Most of the deaths occurred in eastern Punjab province, mainly from electrocution and collapsed buildings, official figures showed.
According to Bilal Ahmed Faizi, spokesman for emergency services Rescue 1122, a man was found on Thursday amid a landslide in the Shanla district in northwestern Khyber Pakhtunkhwa province. The bodies of 8 children were found.
He said rescuers were still searching for other children trapped in the rubble.
Officials in Lahore, Pakistan’s second-largest city, said record rainfall on Wednesday turned roads into rivers and left nearly 35 percent without power or water this week.
The meteorological department is expecting more heavy rainfall across the country in the coming days and has warned of possible flooding in the basins of major rivers in Punjab.
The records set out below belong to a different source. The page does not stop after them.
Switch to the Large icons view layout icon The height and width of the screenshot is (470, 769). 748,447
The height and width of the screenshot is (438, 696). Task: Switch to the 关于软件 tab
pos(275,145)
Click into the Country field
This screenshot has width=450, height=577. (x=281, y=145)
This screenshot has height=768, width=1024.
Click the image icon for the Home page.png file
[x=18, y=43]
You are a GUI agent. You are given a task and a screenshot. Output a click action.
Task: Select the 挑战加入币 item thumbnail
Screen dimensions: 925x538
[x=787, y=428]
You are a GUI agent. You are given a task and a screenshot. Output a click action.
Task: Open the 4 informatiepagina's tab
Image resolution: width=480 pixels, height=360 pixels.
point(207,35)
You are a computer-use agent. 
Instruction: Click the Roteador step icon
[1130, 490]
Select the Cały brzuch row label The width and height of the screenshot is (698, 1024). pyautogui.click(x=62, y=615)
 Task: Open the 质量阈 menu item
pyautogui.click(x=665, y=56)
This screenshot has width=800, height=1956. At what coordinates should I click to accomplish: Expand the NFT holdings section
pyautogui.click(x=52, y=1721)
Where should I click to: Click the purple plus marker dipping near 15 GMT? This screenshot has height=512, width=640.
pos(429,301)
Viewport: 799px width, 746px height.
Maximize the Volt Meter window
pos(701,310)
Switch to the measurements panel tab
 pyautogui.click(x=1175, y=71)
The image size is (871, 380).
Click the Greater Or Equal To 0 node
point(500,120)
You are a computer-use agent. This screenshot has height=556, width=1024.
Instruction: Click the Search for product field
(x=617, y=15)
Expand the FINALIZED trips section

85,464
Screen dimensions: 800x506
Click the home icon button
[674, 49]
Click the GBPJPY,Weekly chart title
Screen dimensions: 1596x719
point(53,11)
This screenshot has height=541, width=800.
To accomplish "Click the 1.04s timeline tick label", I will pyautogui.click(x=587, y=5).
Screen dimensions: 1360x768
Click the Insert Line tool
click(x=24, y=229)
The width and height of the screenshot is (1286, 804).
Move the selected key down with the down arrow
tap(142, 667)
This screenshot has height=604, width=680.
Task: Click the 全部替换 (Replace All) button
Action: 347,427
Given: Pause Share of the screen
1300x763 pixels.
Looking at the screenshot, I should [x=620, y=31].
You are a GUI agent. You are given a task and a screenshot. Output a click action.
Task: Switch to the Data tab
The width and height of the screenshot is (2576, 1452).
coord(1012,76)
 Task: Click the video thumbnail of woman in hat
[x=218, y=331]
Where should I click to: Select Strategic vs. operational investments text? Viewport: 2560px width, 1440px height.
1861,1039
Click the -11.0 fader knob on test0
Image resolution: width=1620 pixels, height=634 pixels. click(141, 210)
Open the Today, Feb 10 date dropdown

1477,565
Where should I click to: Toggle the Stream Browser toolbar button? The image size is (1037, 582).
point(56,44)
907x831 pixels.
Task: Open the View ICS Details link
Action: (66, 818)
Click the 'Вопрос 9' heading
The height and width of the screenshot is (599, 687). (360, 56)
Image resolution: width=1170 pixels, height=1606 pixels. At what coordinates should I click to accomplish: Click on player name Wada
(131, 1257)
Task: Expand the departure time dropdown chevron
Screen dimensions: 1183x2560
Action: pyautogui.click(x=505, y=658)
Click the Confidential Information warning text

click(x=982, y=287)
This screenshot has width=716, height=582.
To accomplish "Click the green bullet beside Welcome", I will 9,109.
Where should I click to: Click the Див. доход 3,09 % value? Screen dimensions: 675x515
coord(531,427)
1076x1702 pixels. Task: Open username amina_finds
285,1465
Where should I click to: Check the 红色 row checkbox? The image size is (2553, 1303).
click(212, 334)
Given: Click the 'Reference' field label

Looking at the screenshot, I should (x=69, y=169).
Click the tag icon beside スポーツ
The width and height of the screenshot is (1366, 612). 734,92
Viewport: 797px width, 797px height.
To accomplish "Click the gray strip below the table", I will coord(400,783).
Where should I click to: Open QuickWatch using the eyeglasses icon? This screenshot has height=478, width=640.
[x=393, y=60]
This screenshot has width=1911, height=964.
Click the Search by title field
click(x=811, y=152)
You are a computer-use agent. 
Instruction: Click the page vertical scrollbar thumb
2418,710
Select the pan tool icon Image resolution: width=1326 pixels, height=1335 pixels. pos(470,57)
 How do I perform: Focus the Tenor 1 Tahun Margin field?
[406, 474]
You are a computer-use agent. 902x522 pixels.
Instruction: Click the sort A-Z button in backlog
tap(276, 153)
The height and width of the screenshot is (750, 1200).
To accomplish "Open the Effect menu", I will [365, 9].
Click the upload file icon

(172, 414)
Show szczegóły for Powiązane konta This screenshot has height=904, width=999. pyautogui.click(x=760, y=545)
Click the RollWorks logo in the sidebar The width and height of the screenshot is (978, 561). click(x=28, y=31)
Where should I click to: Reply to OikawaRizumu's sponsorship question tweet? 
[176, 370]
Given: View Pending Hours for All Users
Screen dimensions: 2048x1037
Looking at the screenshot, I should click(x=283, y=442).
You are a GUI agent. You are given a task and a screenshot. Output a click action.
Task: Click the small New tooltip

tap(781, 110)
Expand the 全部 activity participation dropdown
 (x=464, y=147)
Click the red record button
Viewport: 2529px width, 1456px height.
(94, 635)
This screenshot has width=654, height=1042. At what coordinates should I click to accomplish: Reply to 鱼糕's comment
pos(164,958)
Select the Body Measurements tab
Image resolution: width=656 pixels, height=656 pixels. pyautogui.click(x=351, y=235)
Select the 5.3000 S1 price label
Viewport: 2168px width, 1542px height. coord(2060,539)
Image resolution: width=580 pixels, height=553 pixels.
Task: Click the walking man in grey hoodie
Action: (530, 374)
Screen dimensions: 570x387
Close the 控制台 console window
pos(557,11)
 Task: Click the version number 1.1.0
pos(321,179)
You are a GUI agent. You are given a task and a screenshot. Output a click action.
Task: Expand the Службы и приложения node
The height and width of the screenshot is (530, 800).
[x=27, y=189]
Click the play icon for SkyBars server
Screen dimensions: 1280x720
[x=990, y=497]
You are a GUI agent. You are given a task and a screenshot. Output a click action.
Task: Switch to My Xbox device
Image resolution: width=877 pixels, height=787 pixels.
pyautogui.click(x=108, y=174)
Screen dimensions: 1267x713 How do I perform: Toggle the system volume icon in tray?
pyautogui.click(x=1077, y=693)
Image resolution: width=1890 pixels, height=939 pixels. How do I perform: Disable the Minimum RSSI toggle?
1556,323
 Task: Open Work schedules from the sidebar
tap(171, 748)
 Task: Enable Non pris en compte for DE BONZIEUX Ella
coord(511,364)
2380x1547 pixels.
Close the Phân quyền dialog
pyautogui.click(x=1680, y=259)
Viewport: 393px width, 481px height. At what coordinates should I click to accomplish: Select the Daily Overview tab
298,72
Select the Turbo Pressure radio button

The province’s disaster management agency said Friday that efforts were underway to relocate people living along the waterway.
Climate change is making seasonal rainfall heavier and less predictable, scientists say.
Unprecedented monsoon rains flooded a third of Pakistan last summer, damaging two million homes and killing more than 1,700 people.
At least 27 people, including eight children, were killed in storms in the northwestern part of the country early last month.
Pakistan, the world’s fifth most populous country, accounts for less than one percent of global greenhouse gas emissions, officials said.
However, it is one of the countries most vulnerable to extreme weather from global warming.